Some analogies were very specific and creatively rich in possibilities (i.e., a beehive where drones are dying off or a sports all-star team quickly forming and performing). Others were overly general, such as "doing more with less."
There’s an important lesson in this experience about how specific or general you should be with creative thinking exercises.
How Specific Should You Be with Creative Thinking Exercises?
In certain creative thinking exercises, general examples allow people to think more broadly about their own situations in a less encumbered fashion. Often, however, a more general description is only needed to help identify a very specific, analogous example to use as further creative thinking inspiration. Specific, possibilities-rich examples work well with creative thinking exercises such as, "What's it like?"
Using a general situation, such as "doing more with less," makes it too easy for a group to simply focus on their typical day-to-day roles and regurgitate the same things they always do.
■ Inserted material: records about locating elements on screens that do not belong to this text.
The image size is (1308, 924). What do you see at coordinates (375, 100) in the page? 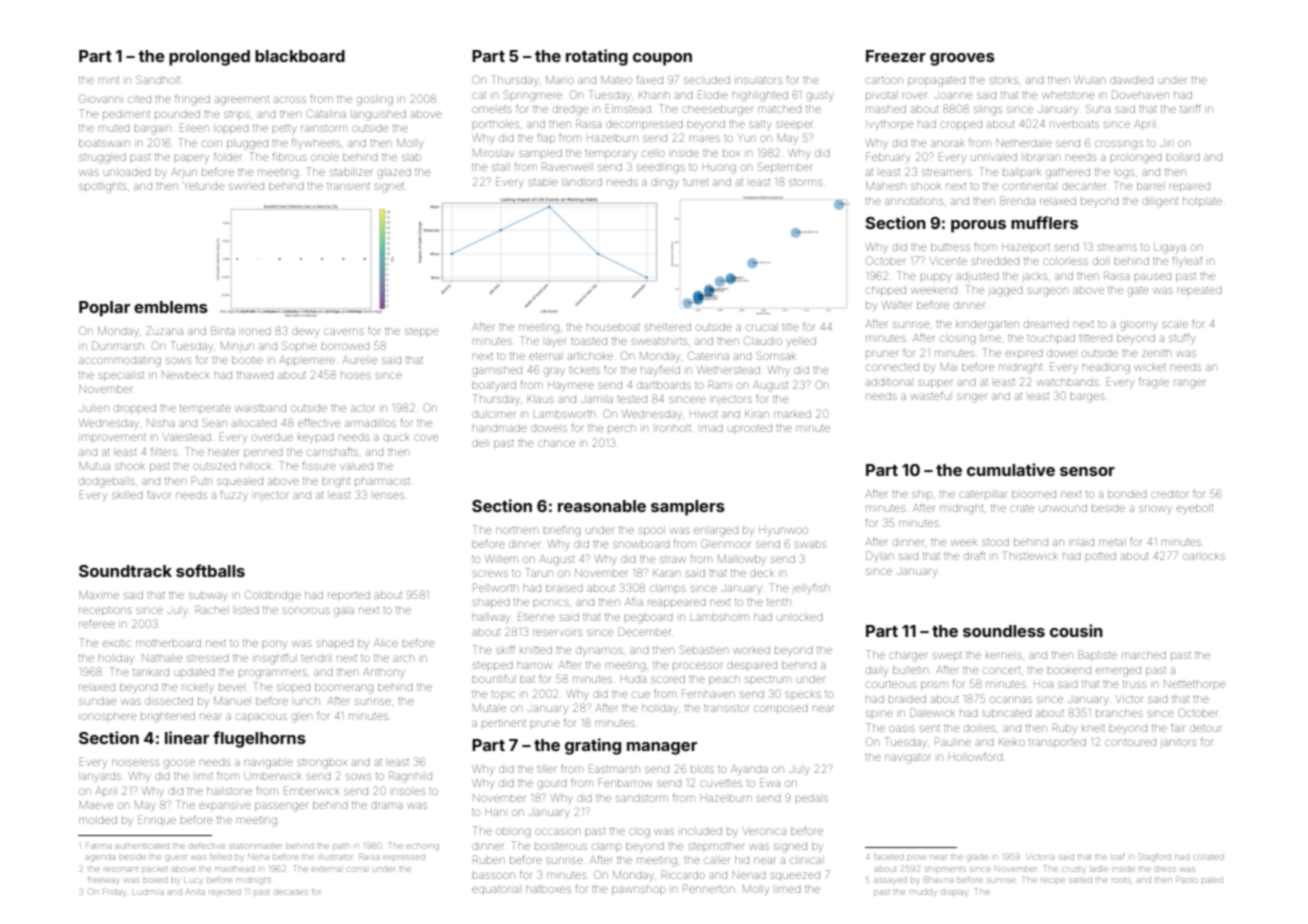
I see `gosling` at bounding box center [375, 100].
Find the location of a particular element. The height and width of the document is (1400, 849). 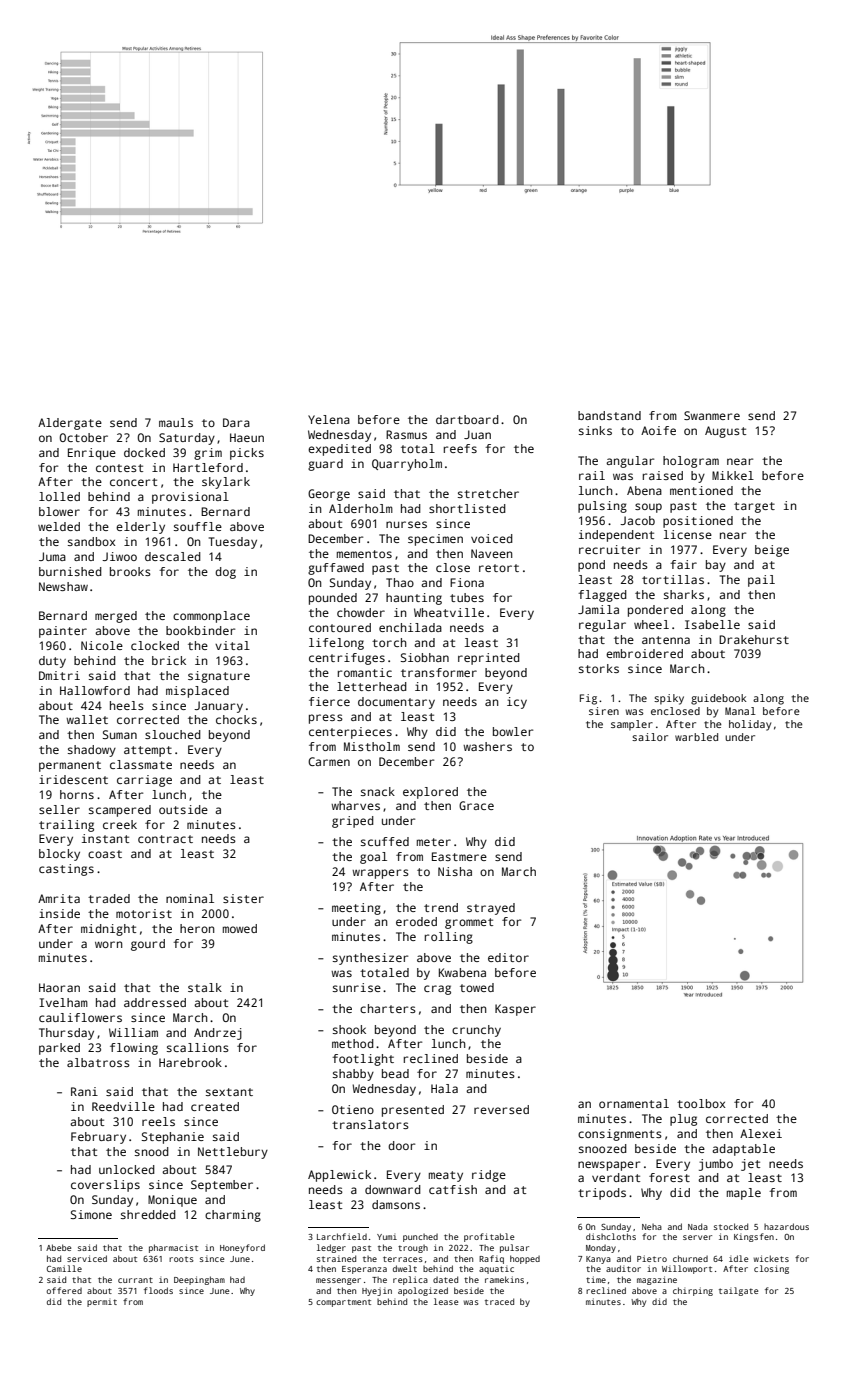

bandstand is located at coordinates (609, 415).
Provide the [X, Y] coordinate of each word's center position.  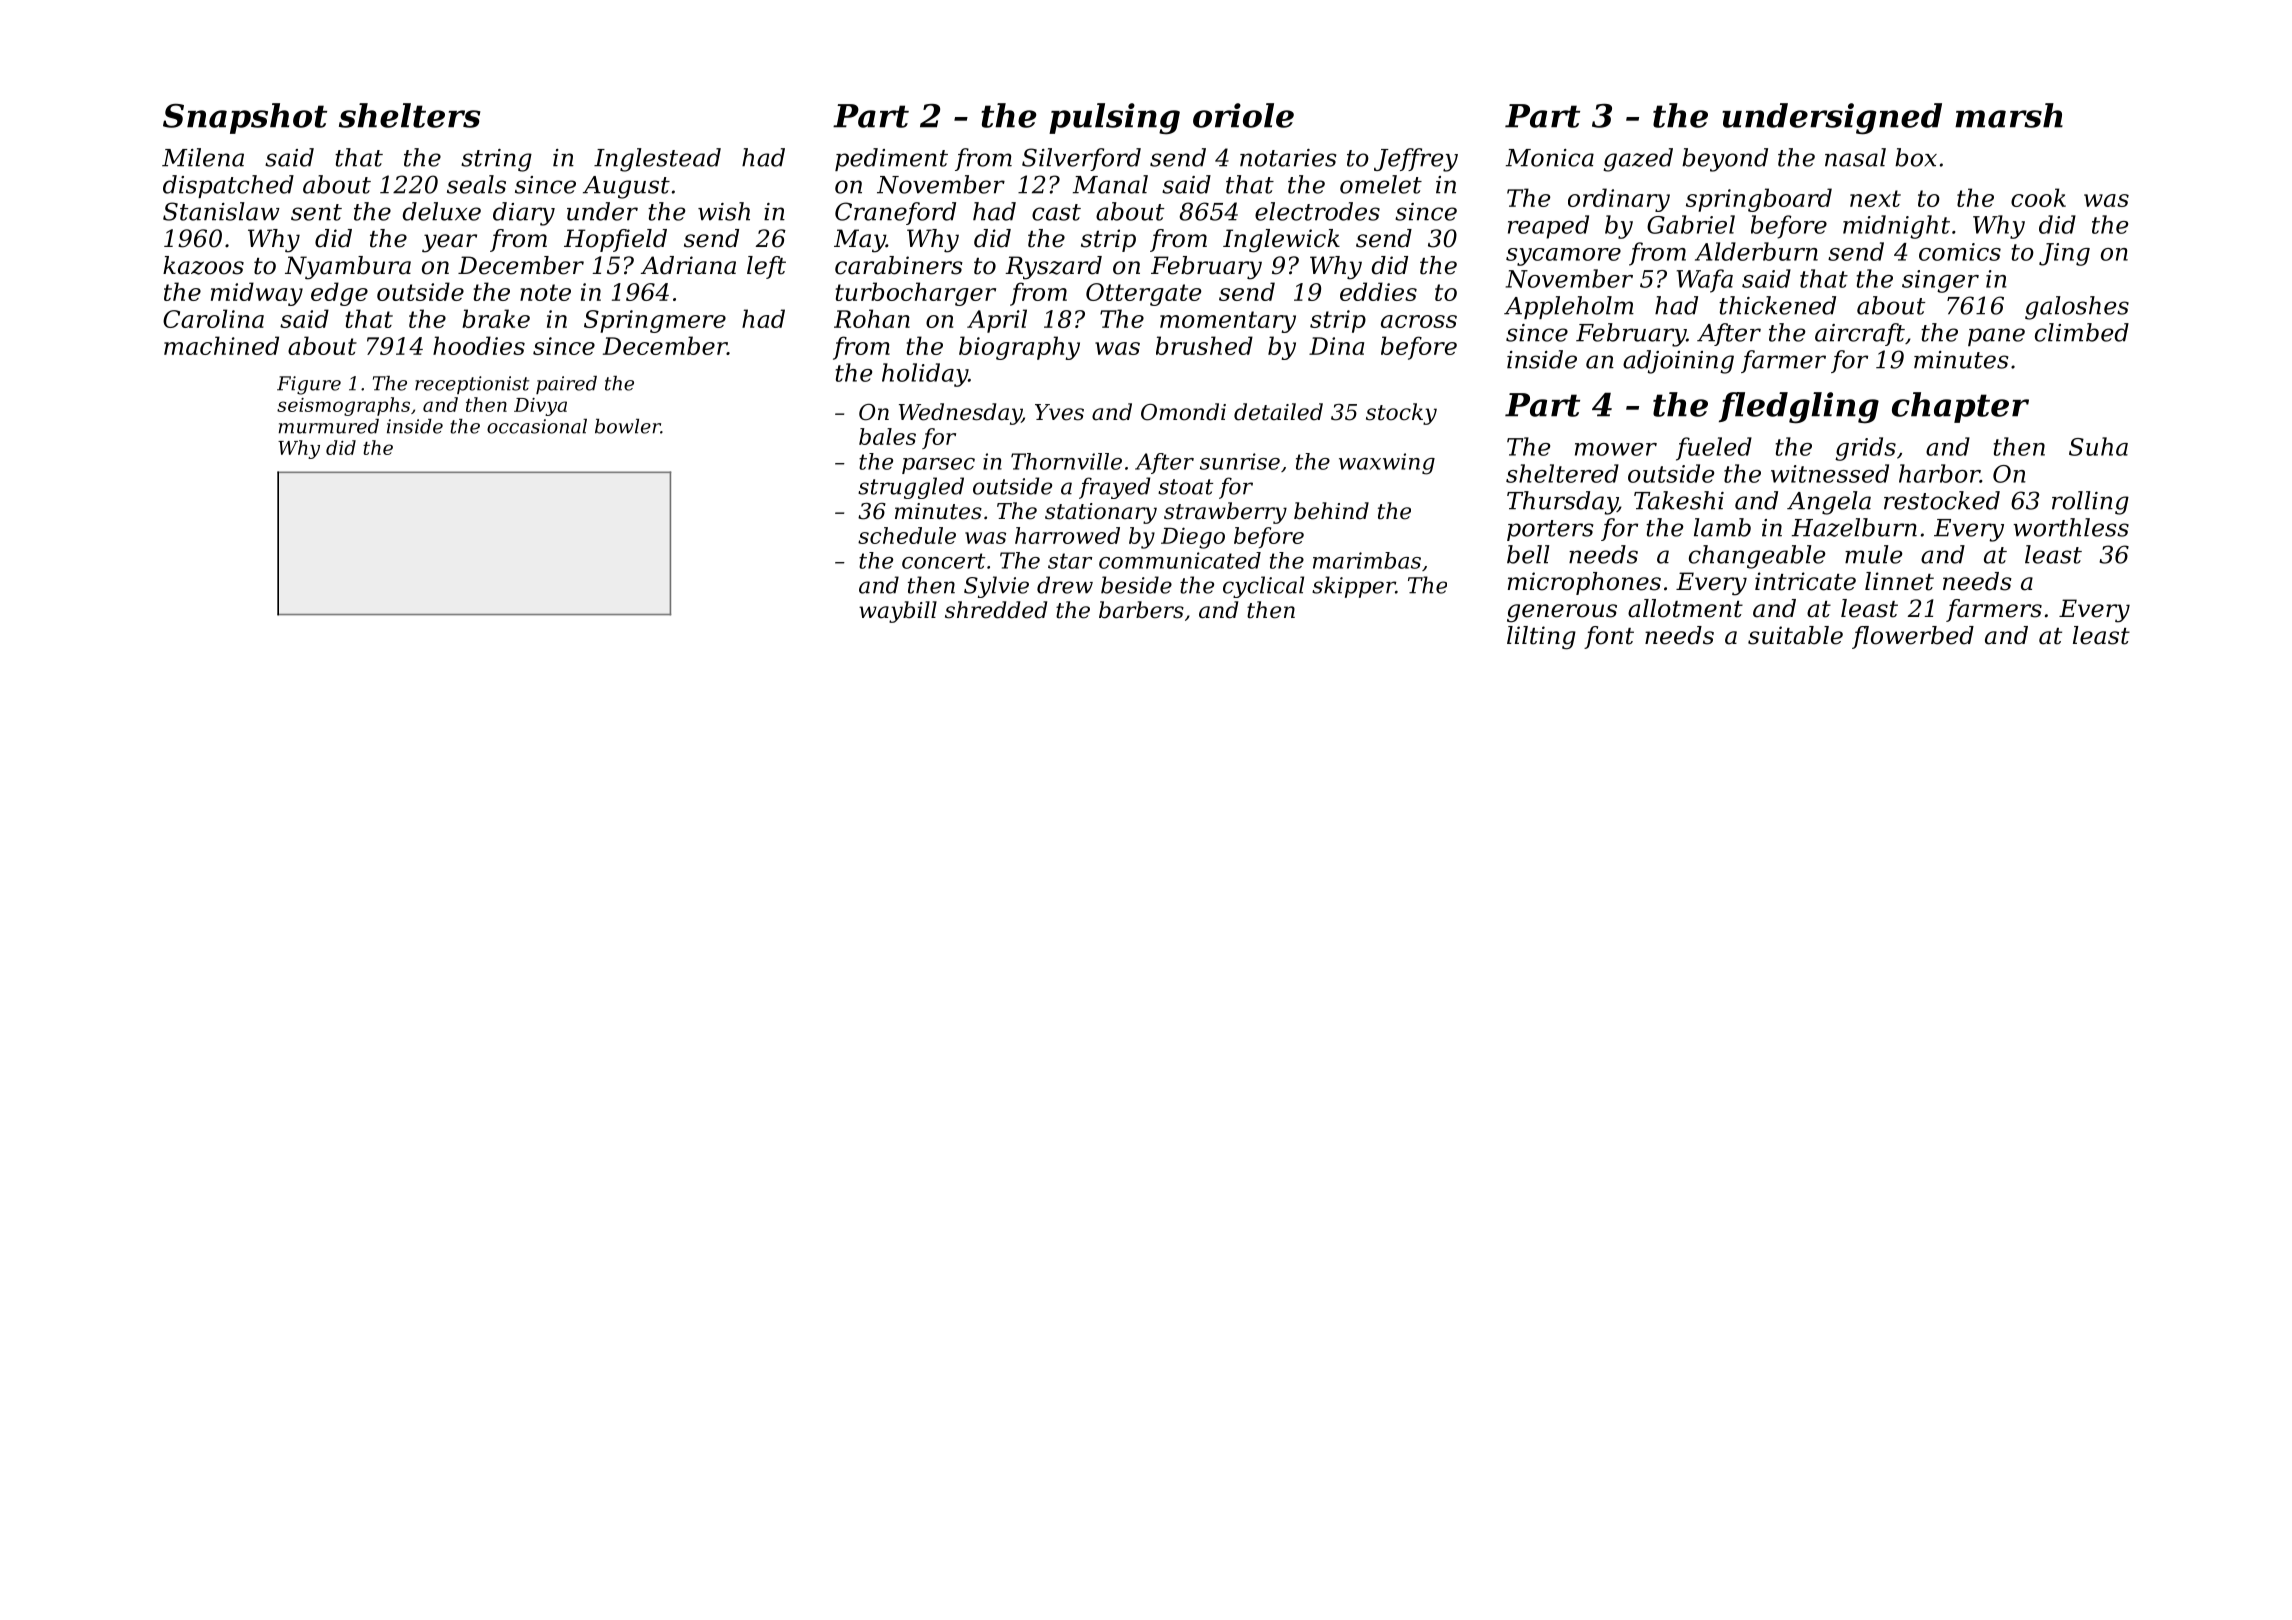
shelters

With a very specific and markedly different analogy, however, group members begin playing a different role and thinking about their situation in a new way.
The lesson?
Pay attention when you're using creative thinking exercises to prompt a group’s new consideration of its opportunities and challenges. Do you need to view the issue on the table specifically or generally? Decide early and use strategic thinking exercises to guide them accordingly because whichever direction you pick has a major impact on the creative thinking that follows.